The rings support their good looks with substance, including a three-day battery life and waterproof capabilities at up to 165 feet. Customers also rave that the ring can be worn to bed without causing discomfort or accidentally injuring a partner during a restless night’s sleep.
Motiv reports activity, sleep and heart rate through its app, which displays the info as a daily feed for both iOS and Android users. Many smartwatches and fitness trackers focus on steps. Why look to active minutes and recovery instead? To give wearers a holistic view of their health—and minimize those silly late-night walks around the coffee table.
“Counting steps is good and can be a fun way to compete with friends, but from a health perspective, it doesn’t do much for you,” Unadkat says. “You want to know how much time you spent getting your heart rate up. Active minutes give more meaningful insights.”
From wrist to ring
Getting a ring-sized tracker to market was an epic feat. There’s a reason most companies shy away from devices that fit a finger, Unadkat says: They are incredibly challenging to fund and even harder to build.
Enter von Badinski, a tech innovator who has been miniaturizing different electronics for more than a decade. Four years ago, he decided he wasn’t interested in competing with wrist wearable companies that took laptop components, slapped them onto some form of a rubber band and sold them as fitness trackers. If the tracker was a ring, he reasoned, people would wear it all the time.
Many venture capital companies didn’t believe the project could succeed. The technology simply didn’t exist. Undeterred, von Badinski called in reinforcements to bring his germinated idea to market. Peter Twiss worked on the equipment, Mike Strasser focused on design and Eric Strasser contributed expertise in marketing. From a flexible circuit board to miniature sensors, every single component had to be custom made, but in September 2017, the four co-founders brought the first iteration of the Motiv ring to the masses.
Going beyond health data
Having already created numerous sensors and hardware components from scratch, the team set its sights on increasing the trackers’ functionality. The next generation of trackers debuted in October 2018 with new security features.
The most impressive feature is that Motiv rings can confirm your identity by recognizing your gait. Because the company has been collecting walking data since the beginning, it has enough data to distinguish the wearer’s unique walk from others’. If the ring is lost or stolen, others won’t be able to access the account.

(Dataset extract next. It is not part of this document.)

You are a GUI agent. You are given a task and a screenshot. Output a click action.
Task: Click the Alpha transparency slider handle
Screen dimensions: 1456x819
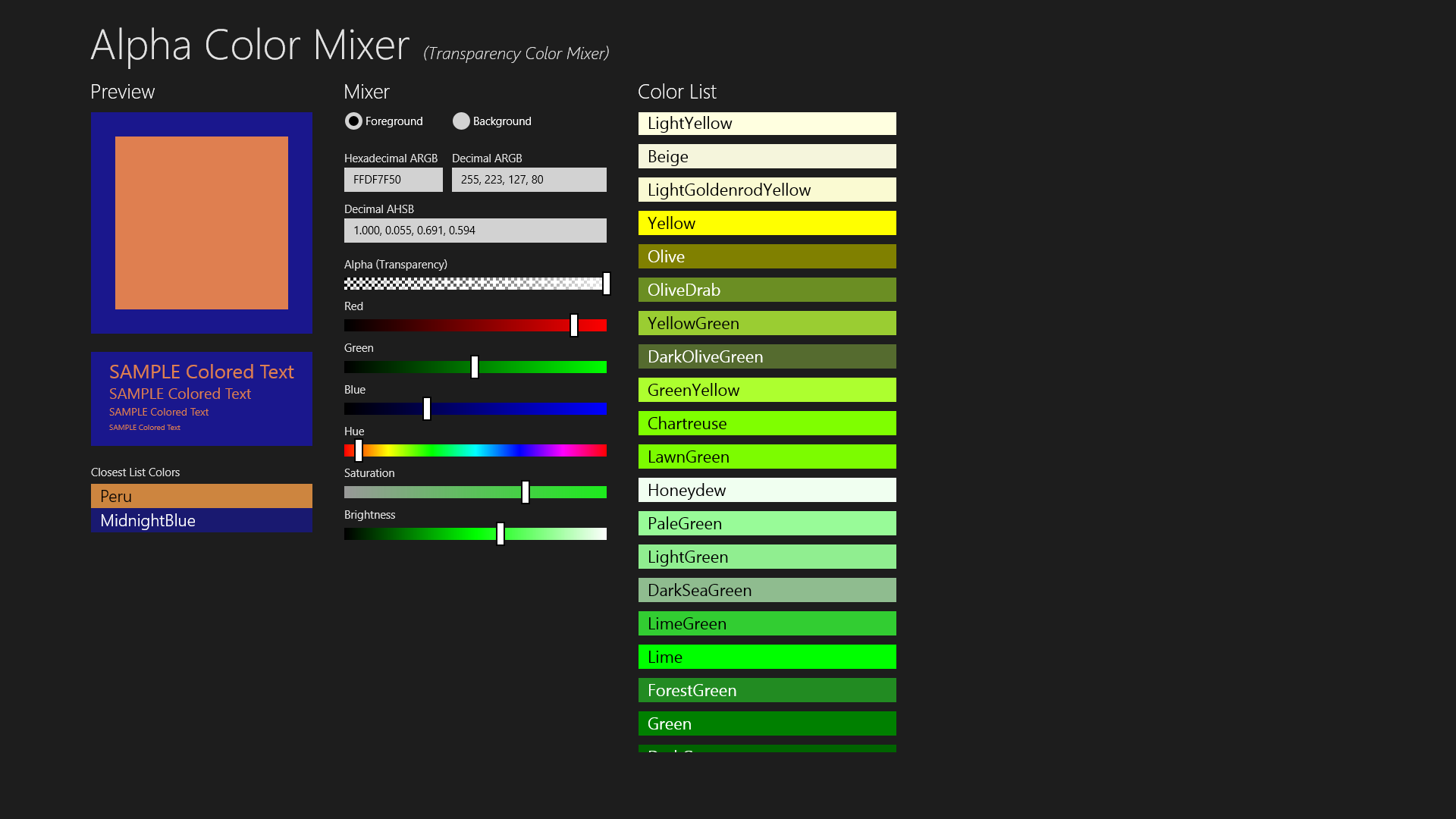coord(606,284)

Motiv rings let wearers create a simple gesture that acts as a signature in a two-step authentication process. Based on the gesture, the ring can confirm your identity before logging into an Amazon account or other website. Motiv also has partnerships with Apple Health, Alexa and Google Fit, so wearers can maximize their wellness efforts.
“We designed the ring to give you a holistic view of what you’ve done, while offering the security to make you feel safe,” Unadkat says.
Wearables by the numbers
Wristwear devices are the most popular wearable. Some 170 million wristwear devices are projected to be shipped worldwide in 2020.
However, while early adopters have fallen for smartwatches, these and other traditional wearables aren’t nearly as popular with consumers as once anticipated. Early estimates projected 63.7 million American adults would wear a wearable device (with internet connectivity) at least once a month in 2017. That forecast was later slashed to 39.5 million American adults.